Only one group features twice on the compilation, and that is the Afro pop group Zasha. Their first contribution is Hayi Ngodlame which is the title-track to their third album, which was released on the Super Kurl label in July 1989. Zasha delivers their bubblegum soul vocal against an arrangement that sounds as if it’s been inspired by Hall and Oates’ eighties albums. Arrow Dub is Zasha’s second contribution and is taken from their debut album Love Target which was released on Teal Records in 1986. It’s a fusion of funk, soul, jazz and Afrobeat which is given a dubby makeover.
When Sabela self-released their debut mini album Sikiza in 1988, it featured Africa which is full of social comment. This catchy genre-melting track fuses elements of funk, soul Afrobeat and jazz, and is one of the highlights of the compilation.
By 1987, Condry Ziqubu was thirty-six and had previously been a member of The Anchors, Flaming Souls, and Flaming Ghettoes and was about to release his debut album Shut Your Mouth on The CCP Record Company. One of the highlights of Shut Your Mouth was the soulful boogie that is She’s Impossible.
The tempo drops on Peter Maringa’s Listen To Me where washes of a dusty swirling Hammond organ are accompanied by handclaps as a guitar weaves in and out of the arrangement. They set the scene for Peter Maringa’s bubblegum soul vocal while backing vocalists add the finishing touch to a beautiful track released in the late eighties.
Ozila close Gumba Fire: Bubblegum Soul and Synth-Boogie In 1980s South Africa with Wola Wola featured on their 1987 album S.O.S. Save Our Souls which was released on Teal Records. Three tracks from the albums were released as a 12” maxi single in 1987, including the bubblegum soul of Wola Wola. This quality cut bookends this carefully curated compilation.

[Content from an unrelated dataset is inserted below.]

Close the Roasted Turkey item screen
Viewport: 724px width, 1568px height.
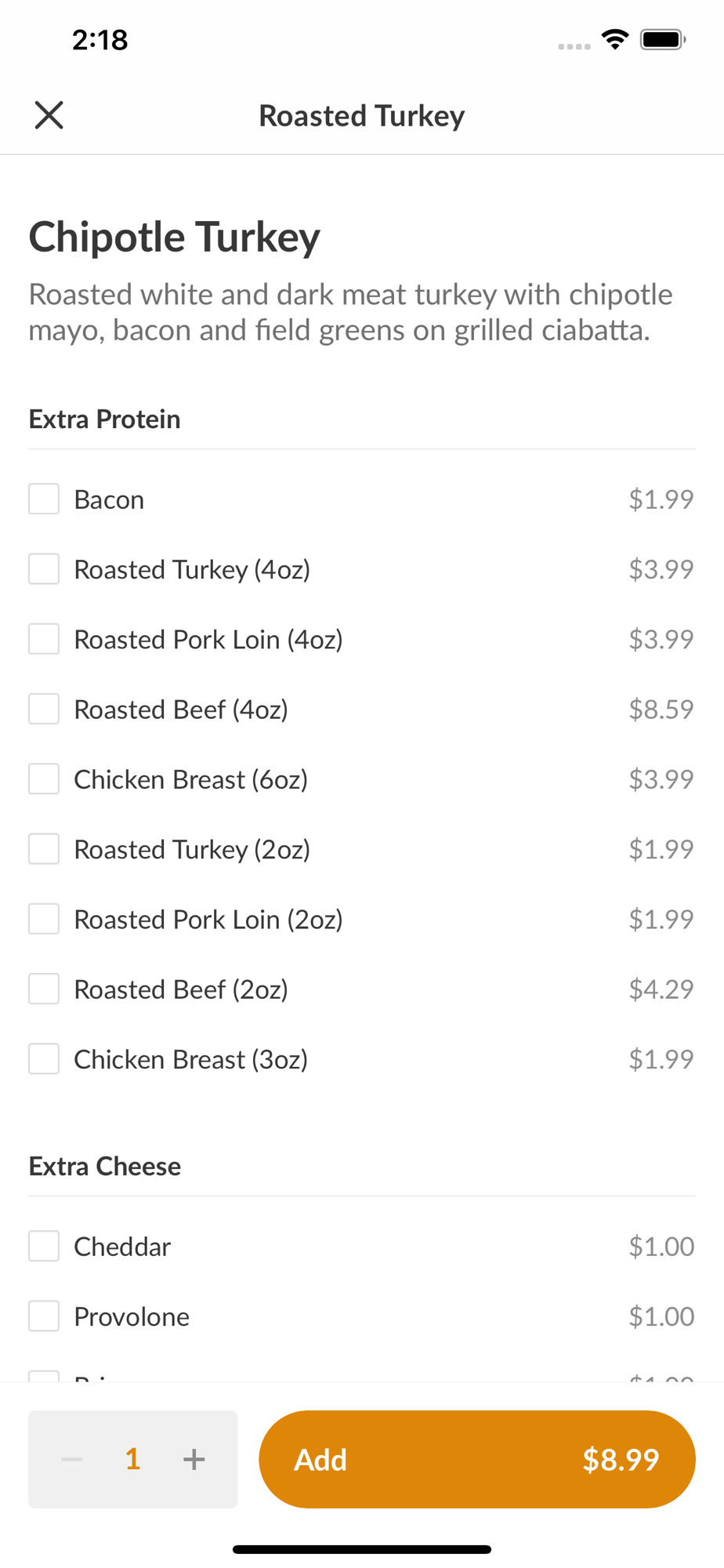coord(49,115)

Very few music fans will be aware of South Africa’s bubblegum soul and boogie scene in the eighties, which was a troubled time for this proud country. Sadly, there was political turmoil, repression, violence, unemployment and poverty in a divided country. Meanwhile, tension was increasing and there was paranoia and distrust across the racial divide. That was apart from in South Africa’s music industry, where skin colour didn’t matter and musician worked alongside each other creating the bubblegum soul and boogie Gumba Fire: Bubblegum Soul and Synth-Boogie In 1980s South Africa.

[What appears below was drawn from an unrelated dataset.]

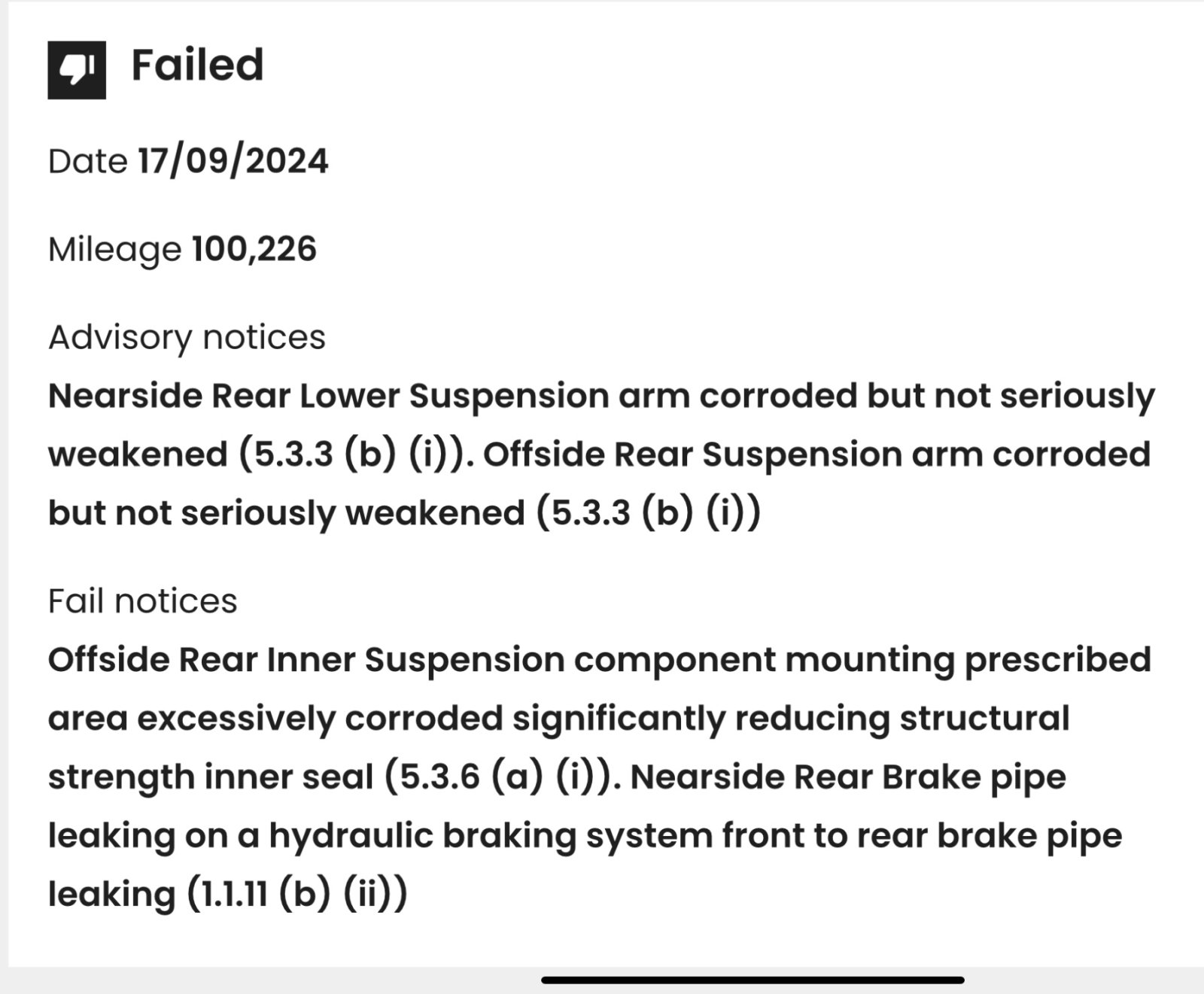Tap the Offside Rear Inner Suspension fail notice
Image resolution: width=1204 pixels, height=994 pixels.
point(600,718)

These singers, songwriters, musicians, backing vocalists, arrangers and producers were part of a mini rainbow nation, who were only interested in making music, which was what they were passionate about. That music has stood the test of time, and features on the Soundway Records latest lovingly curated compilation Gumba Fire: Bubblegum Soul and Synth-Boogie In 1980s South Africa. It features fifteen bubblegum soul and boogie cuts that are funky, soulful and dancefloor friendly. Other tracks incorporate elements of Afrobeat, jazz, pop and social comment and are a reminder of time when the South African music was thriving despite the problems facing this troubled country. However, the rainbow nation with the South African musical industry trumped in the face of adversity and created the music on Gumba Fire: Bubblegum Soul and Synth-Boogie In 1980s South Africa which is the perfect introduction to this oft-overlooked period in the South African musical history.
Gumba Fire: Bubblegum Soul and Synth-Boogie In 1980s South Africa.